Auto diagnosis? More like cyberchondria

Have you ever been tempted to look for information on the Internet about possible diseases that may be behind symptoms that you experience? It is not surprising that your answer to the question is a resounding "yes."

This is not a bad thing in itself, because if you have good sources of information and you take what you read with a critical spirit, the fact of looking for certain data through the network of networks is still another activity of search of interesting information that, given the case, can lead to a medical consultation.

However, when the appearance of a slight uncertainty about symptoms inevitably leads to self-diagnosis reading texts on the Internet, most likely we do not talk about some information search , but of digital hypochondria, also called cyberchondria .

What is digital hypochondria?

Digital hypochondria or cyberchondria, is a word of recent appearance that, despite not appearing in the diagnostic manuals, it serves to designate a style of behavior that is very detrimental both to the people who experience it and to the health community . It alludes to the concepts of cybernetics and hypochondria, which is a mental disorder by which the person believes in an unfounded way that he has one or more diseases based on very weak, ambiguous or totally imaginary evidence.

Many people find it preposterous that someone is able to think that they have Parkinson's disease because they have spilled water from a glass that they hold in their hand three times, but it may seem less bizarre if we introduce the Internet factor into this equation.

The network has a practically infinite amount of information that is not always easy to interpret and that in many cases is erroneous, and also puts all this within the reach of a few clicks.
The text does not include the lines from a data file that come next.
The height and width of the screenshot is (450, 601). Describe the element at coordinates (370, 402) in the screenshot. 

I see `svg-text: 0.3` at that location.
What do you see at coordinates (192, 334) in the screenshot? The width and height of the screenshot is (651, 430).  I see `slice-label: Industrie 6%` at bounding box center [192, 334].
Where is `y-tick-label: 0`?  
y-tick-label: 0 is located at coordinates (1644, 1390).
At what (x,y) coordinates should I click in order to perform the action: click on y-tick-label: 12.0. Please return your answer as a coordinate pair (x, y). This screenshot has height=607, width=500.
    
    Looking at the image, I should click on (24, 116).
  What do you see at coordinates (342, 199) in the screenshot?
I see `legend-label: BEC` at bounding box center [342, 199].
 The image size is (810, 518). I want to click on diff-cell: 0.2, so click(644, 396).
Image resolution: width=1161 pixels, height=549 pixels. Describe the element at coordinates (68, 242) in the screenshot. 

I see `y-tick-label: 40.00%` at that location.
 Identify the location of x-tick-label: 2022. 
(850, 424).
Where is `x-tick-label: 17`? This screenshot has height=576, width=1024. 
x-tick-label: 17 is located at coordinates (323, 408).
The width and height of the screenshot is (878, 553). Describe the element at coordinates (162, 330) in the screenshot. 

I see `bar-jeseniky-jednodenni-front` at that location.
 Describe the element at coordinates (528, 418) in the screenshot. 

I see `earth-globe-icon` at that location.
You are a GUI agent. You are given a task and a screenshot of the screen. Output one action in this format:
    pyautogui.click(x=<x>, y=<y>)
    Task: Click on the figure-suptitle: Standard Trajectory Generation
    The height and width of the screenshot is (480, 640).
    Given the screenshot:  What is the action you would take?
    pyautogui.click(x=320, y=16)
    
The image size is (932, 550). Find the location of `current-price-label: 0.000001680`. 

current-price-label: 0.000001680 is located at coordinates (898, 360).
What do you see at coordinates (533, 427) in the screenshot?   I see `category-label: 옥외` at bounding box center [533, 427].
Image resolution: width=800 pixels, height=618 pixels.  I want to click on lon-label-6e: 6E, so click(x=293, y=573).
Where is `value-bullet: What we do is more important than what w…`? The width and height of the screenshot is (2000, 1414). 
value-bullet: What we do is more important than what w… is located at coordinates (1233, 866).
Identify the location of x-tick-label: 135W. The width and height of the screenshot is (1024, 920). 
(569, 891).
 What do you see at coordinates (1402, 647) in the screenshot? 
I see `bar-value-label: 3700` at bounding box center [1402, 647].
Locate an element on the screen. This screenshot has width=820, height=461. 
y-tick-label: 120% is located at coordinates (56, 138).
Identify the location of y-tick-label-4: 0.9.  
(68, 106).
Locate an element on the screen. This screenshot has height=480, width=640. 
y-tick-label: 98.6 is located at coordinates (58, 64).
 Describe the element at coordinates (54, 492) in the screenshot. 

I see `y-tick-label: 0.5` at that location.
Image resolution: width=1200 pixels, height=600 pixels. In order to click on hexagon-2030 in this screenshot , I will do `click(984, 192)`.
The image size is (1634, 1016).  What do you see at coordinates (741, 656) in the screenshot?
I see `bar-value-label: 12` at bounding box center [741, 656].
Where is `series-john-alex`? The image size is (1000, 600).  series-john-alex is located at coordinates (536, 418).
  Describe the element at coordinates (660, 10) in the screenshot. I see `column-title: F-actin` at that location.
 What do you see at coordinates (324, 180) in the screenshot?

If we add to this the fact that in situations of uncertainty the options with more alarming consequences they have all the numbers to get more attention than the rest of possible interpretations and that human beings have an unusual capacity to feel identified with ambiguous descriptions (something called Forer effect), the possibilities of panic increase.

The negative effects of digital hypochondria

The fact of resorting to Internet search engines at the slightest symptom suspected of masking a disease has a series of negative consequences that are self-explanatory:

  • Severe anxiety crises can be experienced due to the belief that you have a serious illness.
  • It can be a very dangerous habit if we learn that the uncertainty about possible health problems can dissipate with a few clicks with the mouse.
  • In some cases, the person may hesitate between the personalized diagnosis given by the doctors and the conclusions drawn from the "self-diagnosis" process. It can happen that there is no credibility to the diagnosis given by accredited professionals of the health system and healing initiatives are undertaken on their own or through the so-called alternative therapies, which has very serious consequences for one's physical integrity .

What to do?

In order not to fall into a dynamic of behavior that drags us towards something similar to digital hypochondria, it is good to consider two things:

  • Look for indicators that certify the quality of the internet pages of medical websites, such as the HONcode seal.
  • In any case, be clear that without proper training in medicine we can not precipitate conclusions about diseases that we may have. It is worth analyzing, as far as possible, if our reasons for worrying about a series of symptoms are rationally based.

Serenity and critical spirit

There is a fine line that separates the possibility of going to the Internet in search of health information and using search engines to self-diagnose diseases.

That is why it is worth taking into account that, although it seems untrue, something that in the light of certain data has all the numbers of being a disorder or a serious health problem not only does not have to be, but rather on many occasions it is not (and it is even less likely that, in addition, the self-diagnosis coincides with the diagnosis of an expert).

Pros and cons of Google's self-diagnosis medical app (July 2024).